> ASSIGNMENT:
Nothing but the lines from the one containing "Screen dimensions: 1440x766" through the last line of the records belongs in the answer, copied exactly and with the pictures left out.

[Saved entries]

=== Begin Enclosure ===

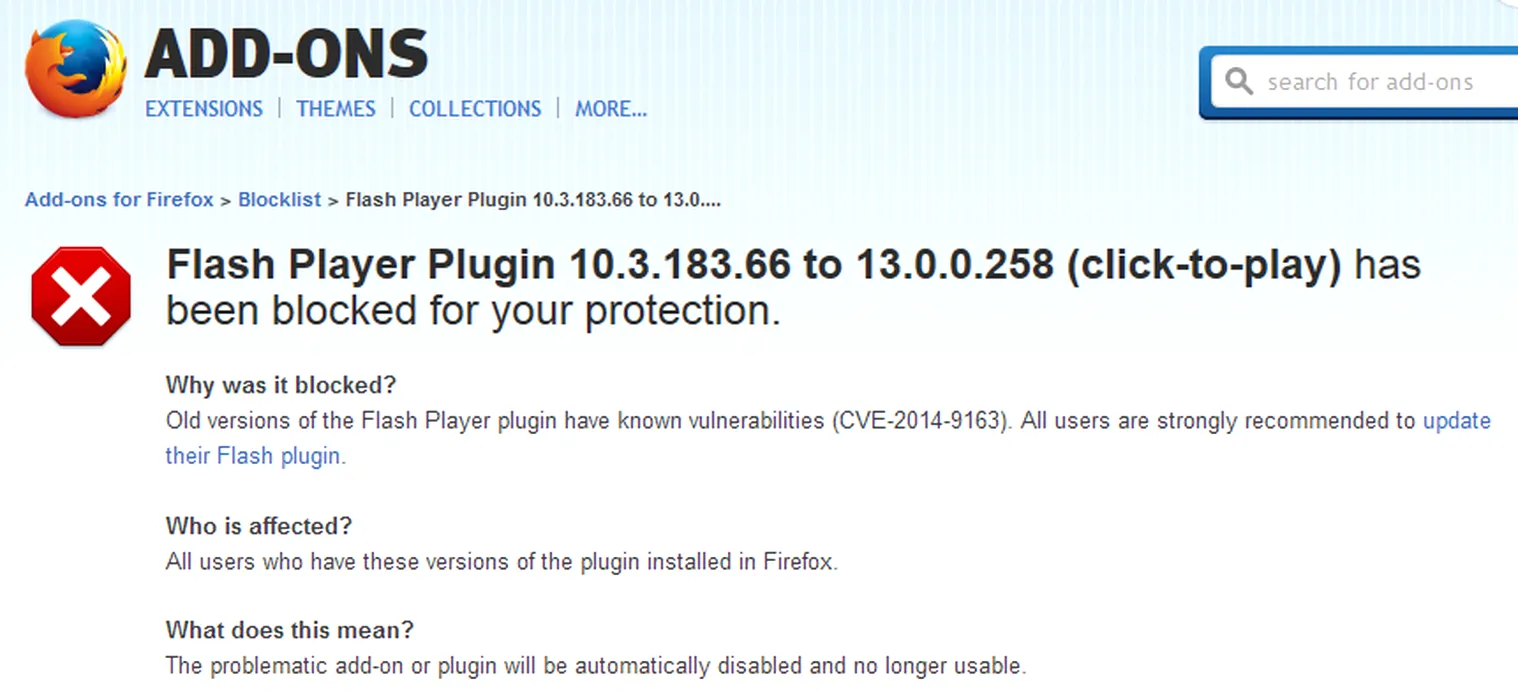Viewport: 1518px width, 700px height.
Task: Open the Collections page
Action: 475,109
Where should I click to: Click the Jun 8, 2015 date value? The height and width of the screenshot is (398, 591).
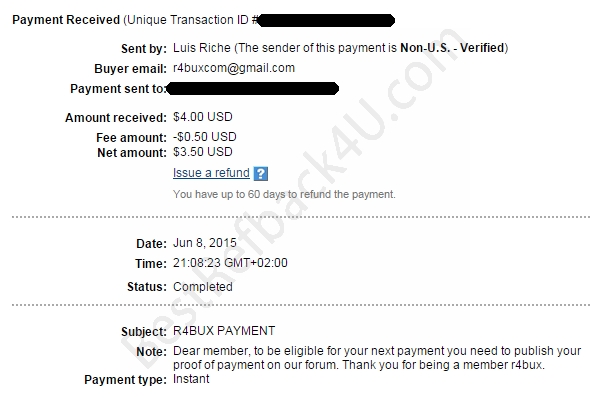tap(205, 243)
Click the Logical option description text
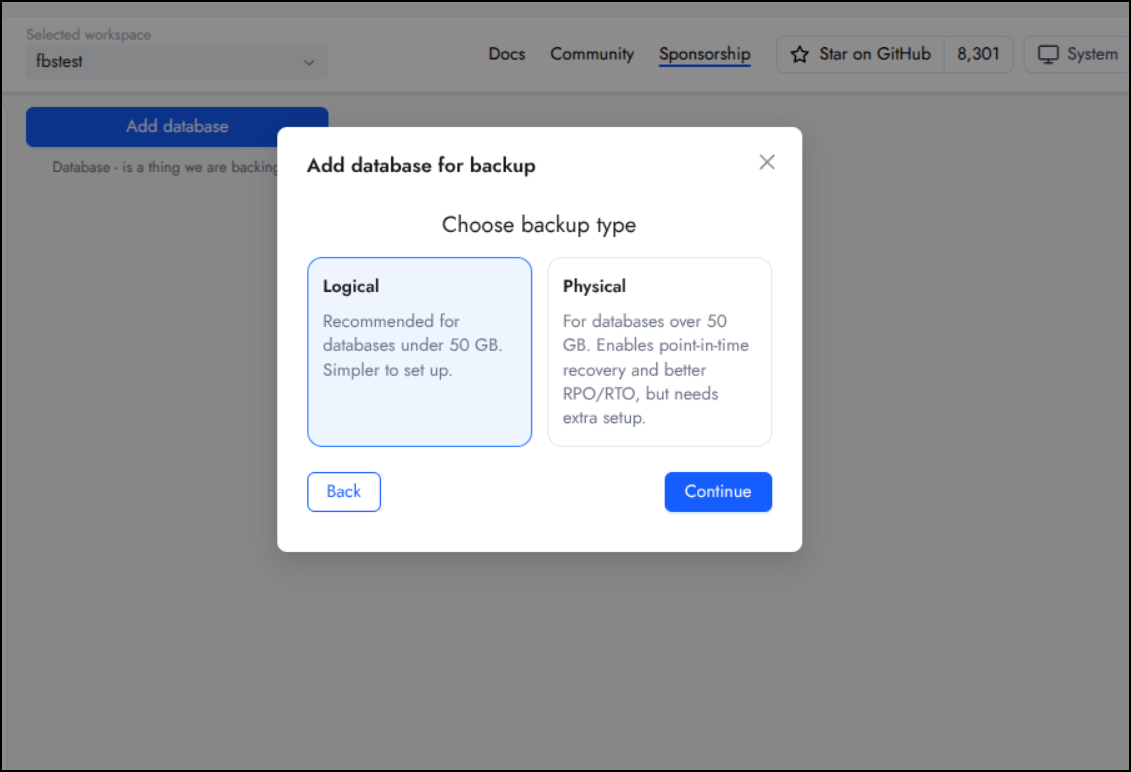 pos(412,346)
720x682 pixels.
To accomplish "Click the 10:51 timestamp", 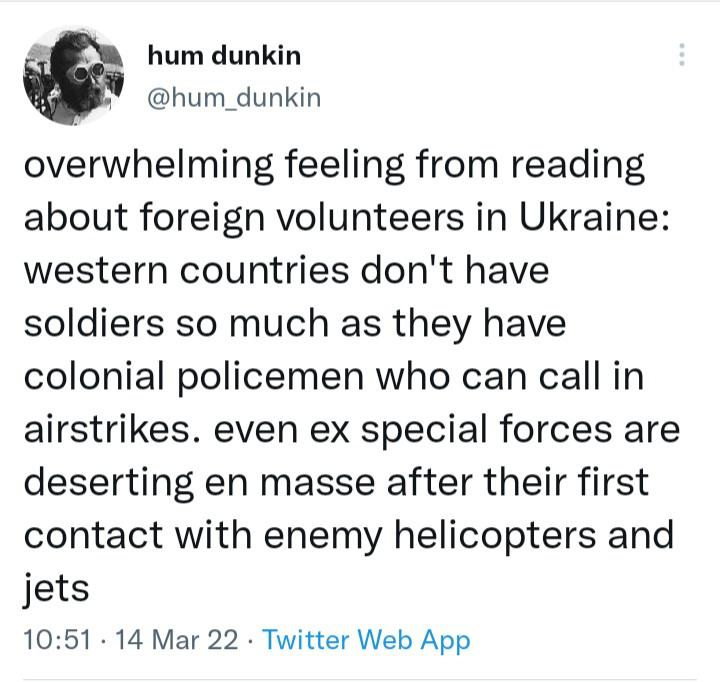I will [x=57, y=640].
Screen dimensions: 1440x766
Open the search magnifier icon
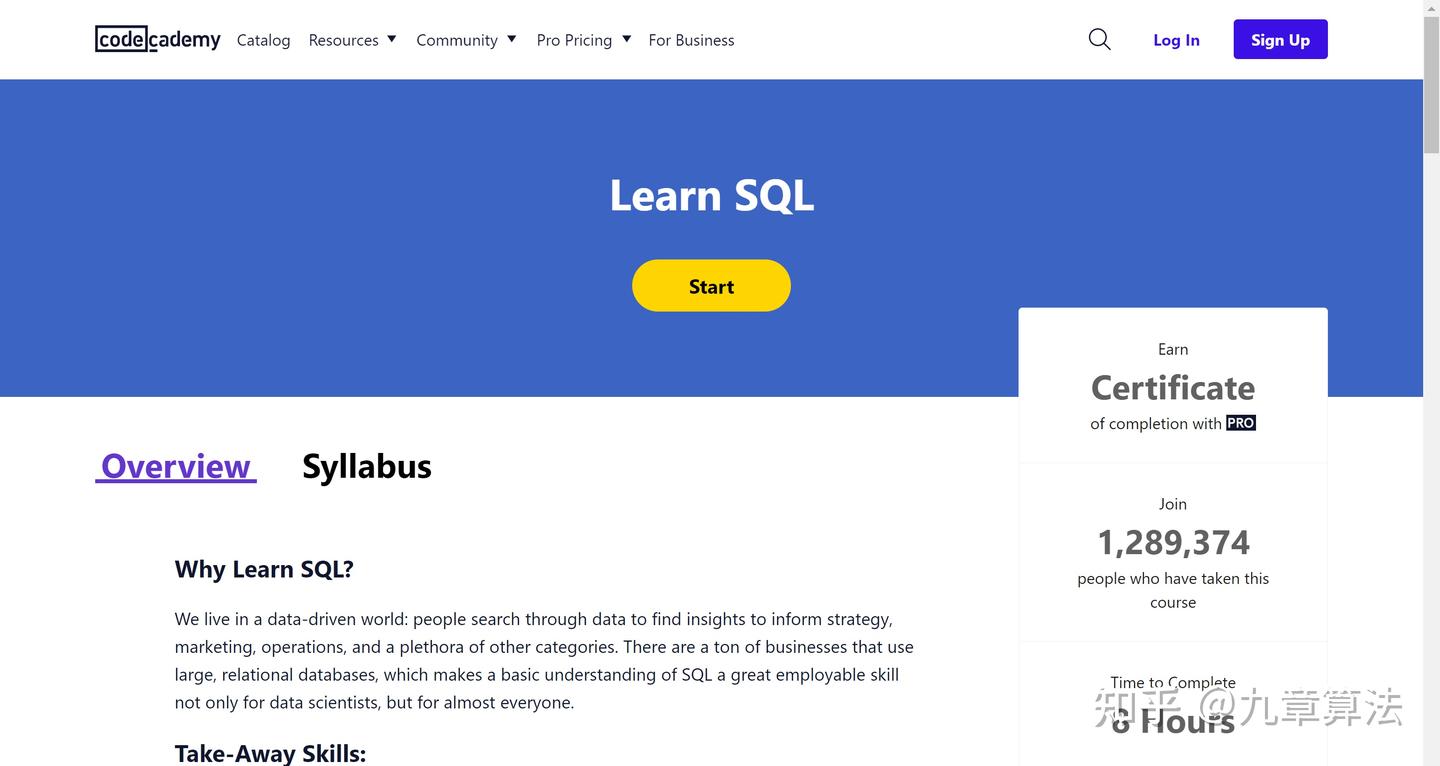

=== End Enclosure ===

> ANSWER BOX:
Screen dimensions: 1440x766
Open the search magnifier icon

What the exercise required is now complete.